Anna Miranda : Il semble qu’après les attentats du 11 septembre, la lutte contre le terrorisme a bousculé les droits humains. Vous-mêmes, vous avez connu certaines tensions avec les Etats-Unis à cause de Guantanamo. Êtes-vous pour le renforcement de la protection juridique des victimes des conflits armés ?

Jakob Kellenberger : C’est vrai, cela a déclenché une grande question juridique. Après le 11 septembre, je crois que certains milieux avait vraiment des difficultés à trouver un équilibre entre les nécessités militaires, si vous voulez, et l’humanitaire. Il y a vraiment eu un chambardement au niveau des échelles des valeurs, on a pu penser à un certain moment que la sécurité en tant que valeur allait commencer à dominer toutes les autres valeurs, liberté y compris.

euronews : Comme vous le savez, des prisonniers palestiniens menacent de faire une nouvelle grève de la faim. Il y a deux personnes en danger de mort. Comment mettre un terme au droit de détention administrative d’Israël sur les Palestiniens ?
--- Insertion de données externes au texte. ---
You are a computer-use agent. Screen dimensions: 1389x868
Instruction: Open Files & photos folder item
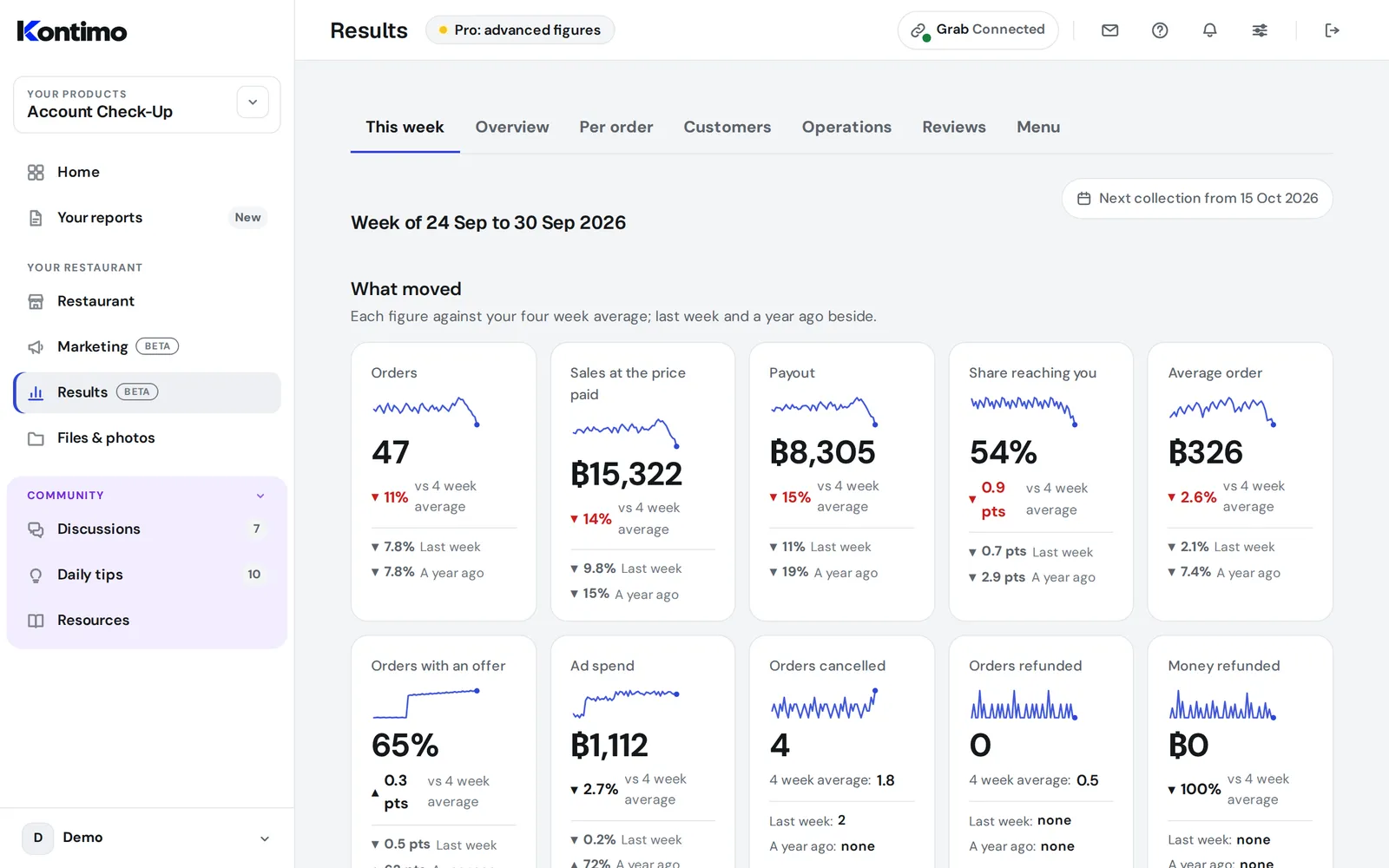click(x=147, y=438)
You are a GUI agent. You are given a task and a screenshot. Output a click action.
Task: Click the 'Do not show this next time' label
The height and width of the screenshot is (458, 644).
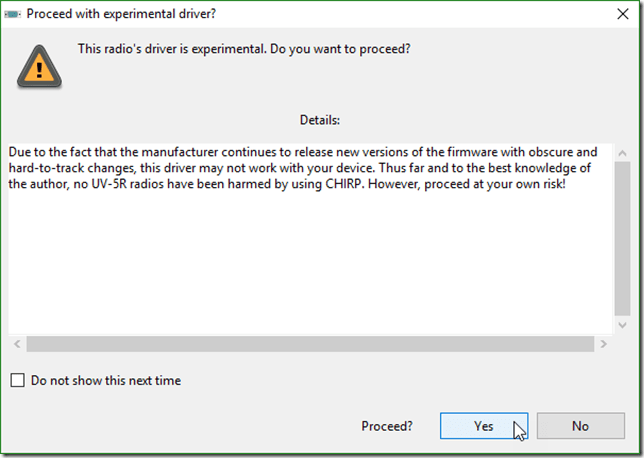(x=106, y=380)
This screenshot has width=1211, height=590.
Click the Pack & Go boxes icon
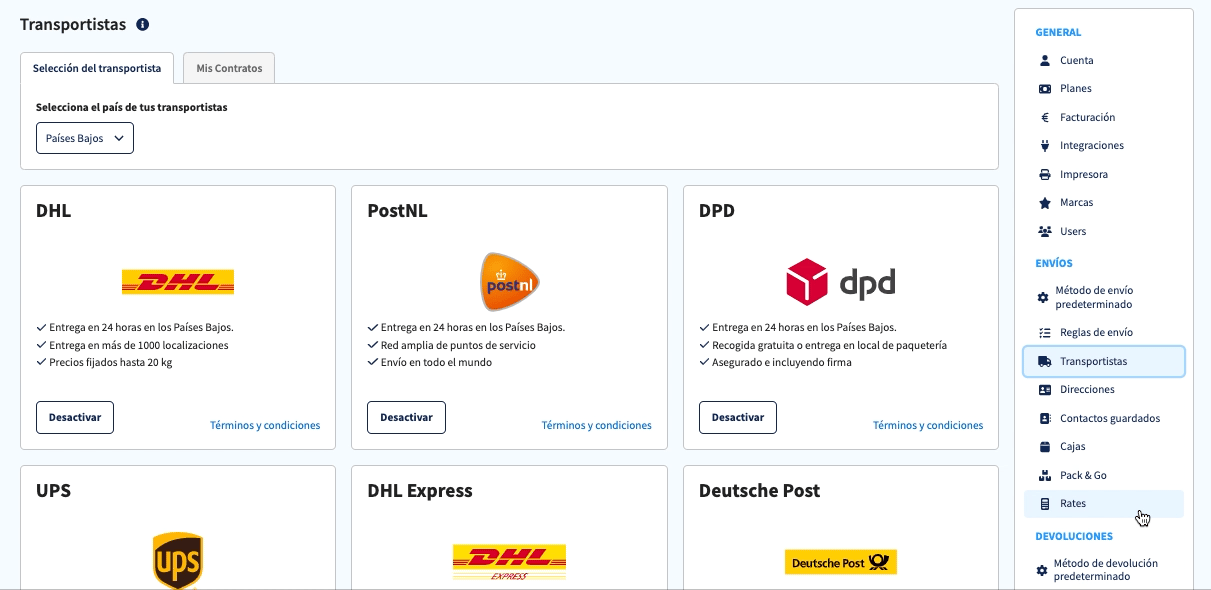[x=1045, y=475]
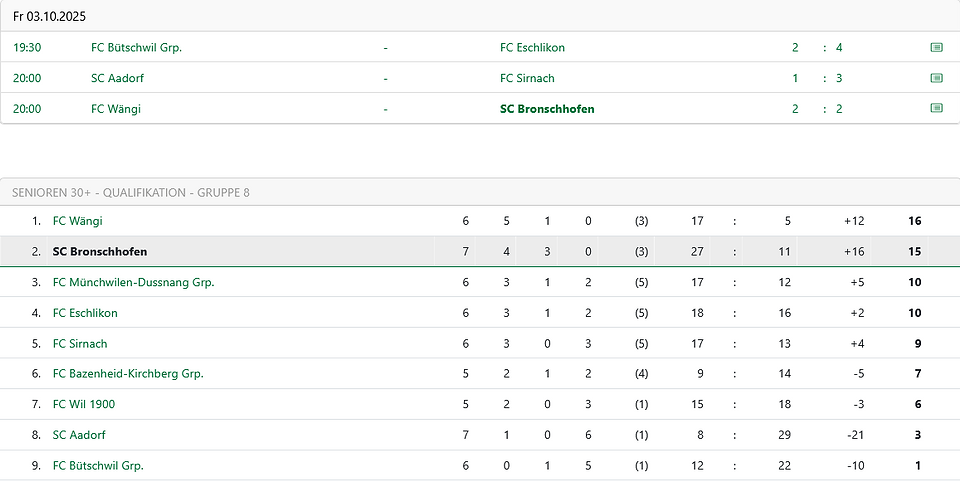Open FC Bütschwil Grp. in standings table
The image size is (960, 482).
[98, 465]
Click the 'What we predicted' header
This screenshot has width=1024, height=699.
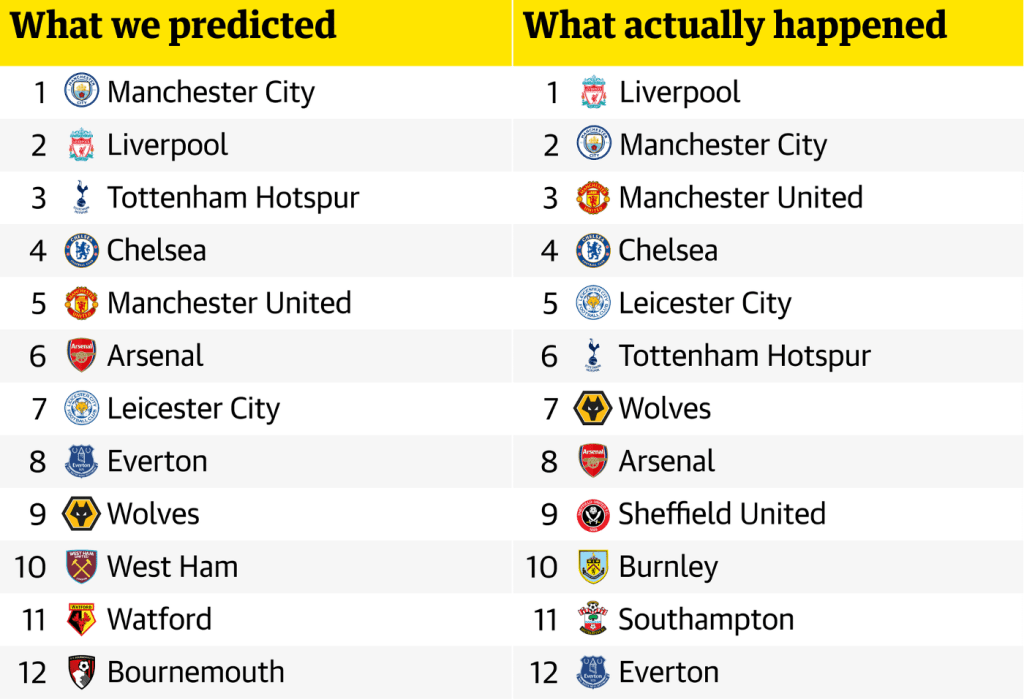tap(174, 25)
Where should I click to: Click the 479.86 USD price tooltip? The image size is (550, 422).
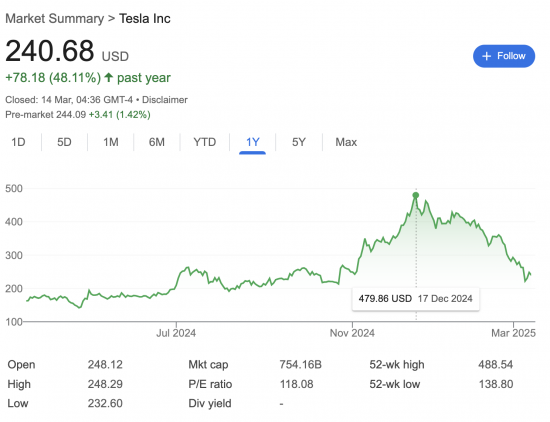(x=416, y=299)
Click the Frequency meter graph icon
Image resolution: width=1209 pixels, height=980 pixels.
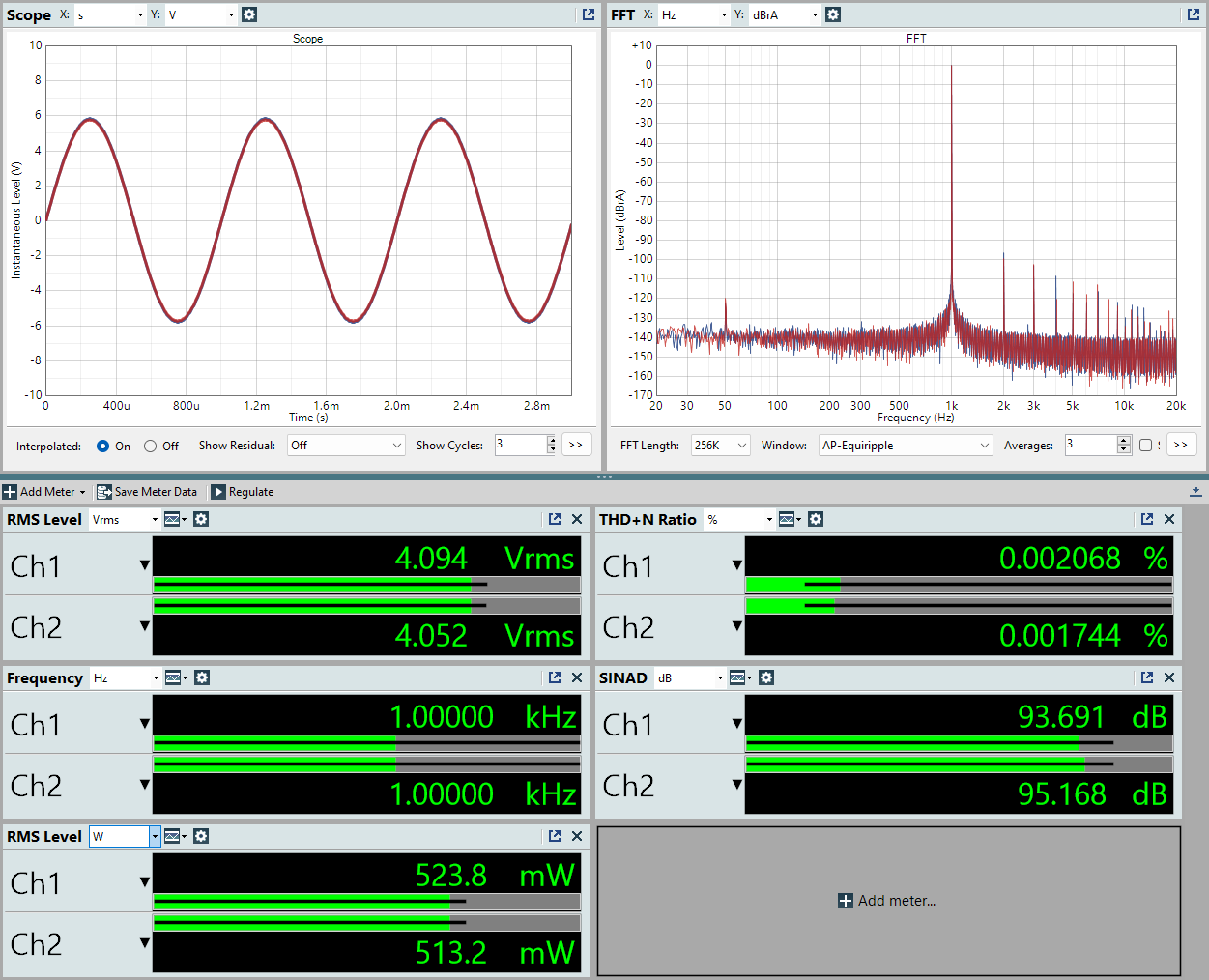pyautogui.click(x=174, y=677)
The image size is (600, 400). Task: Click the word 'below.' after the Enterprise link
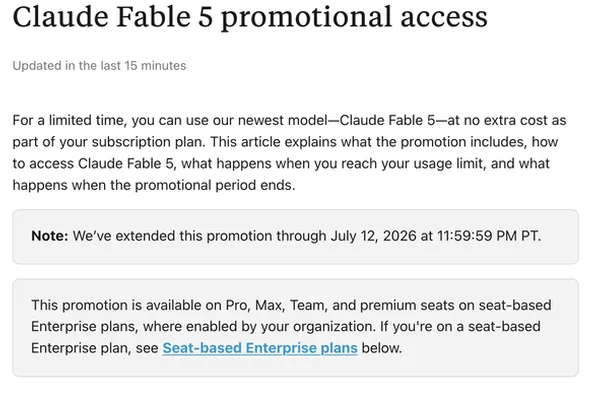(x=382, y=348)
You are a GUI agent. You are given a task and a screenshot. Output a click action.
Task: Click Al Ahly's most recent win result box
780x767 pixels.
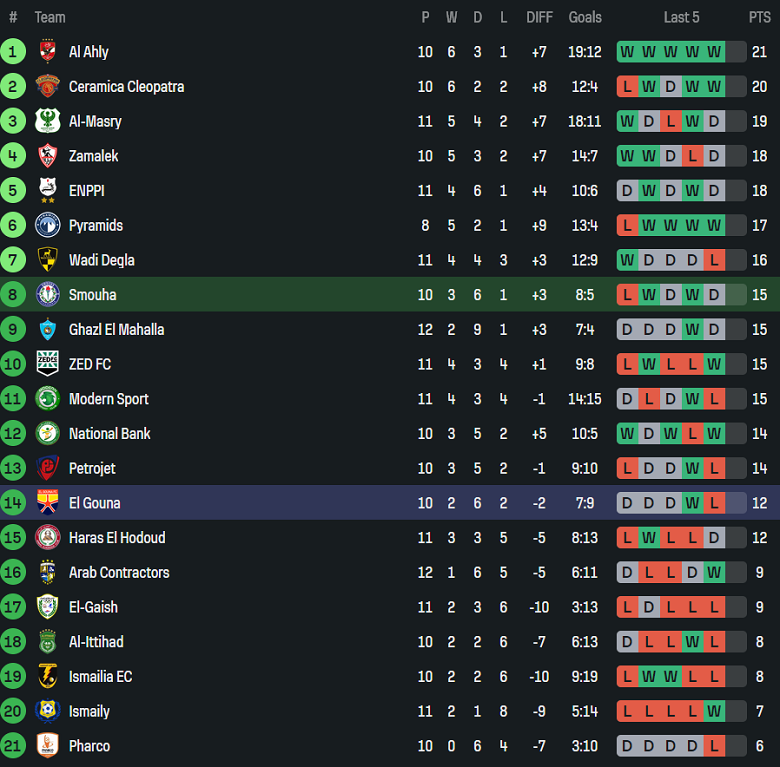[714, 52]
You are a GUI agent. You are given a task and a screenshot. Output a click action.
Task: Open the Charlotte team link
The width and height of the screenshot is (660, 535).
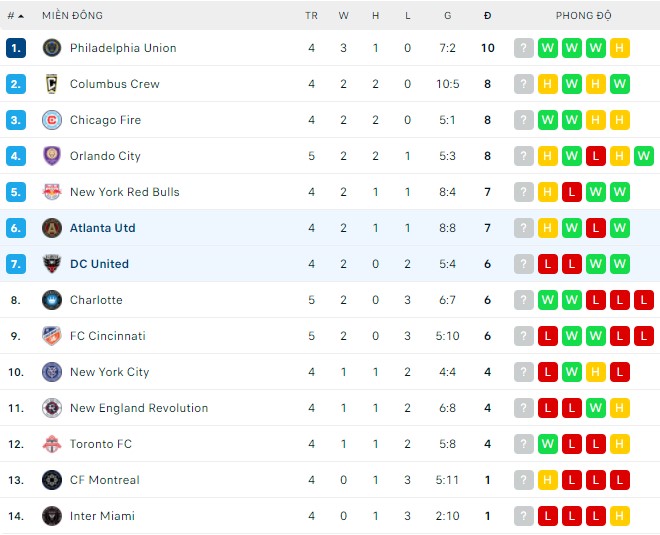(x=96, y=300)
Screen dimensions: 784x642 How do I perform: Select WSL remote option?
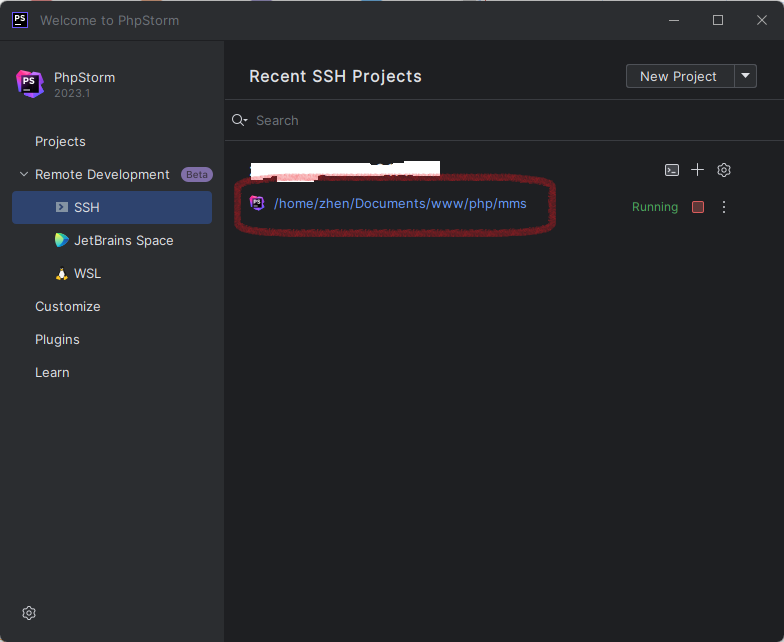click(87, 273)
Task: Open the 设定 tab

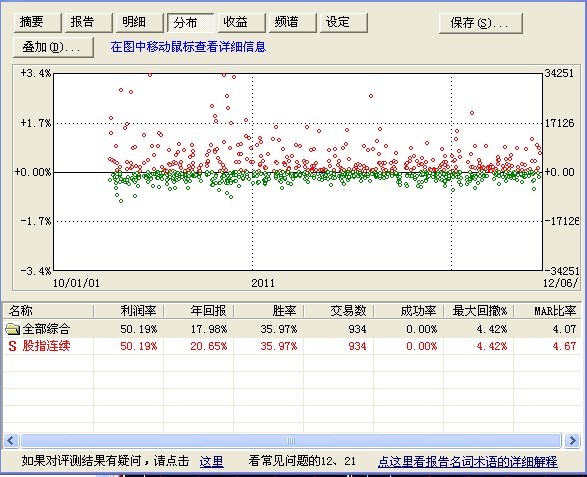Action: (x=344, y=22)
Jakob Kellenberger : Nous sommes vraiment au coeur d’un très grand problème, qui se pose en Israël, mais qui se posait aussi après le 11 septembre, c’est-à-dire l’internement pour raisons de sécurité, sans que les gens soient accusés pour un crime.
Et là, je dois quand même dire que ce serait déjà un très grand progrès si l’on applique le droit international humanitaire. Cela demande dans ce cas là qu’on aie une autorité indépendante qui contrôle, vérifie régulièrement si une personne pose encore un risque pour la sécurité. Et si elle ne l’est pas, il faudra la libérer.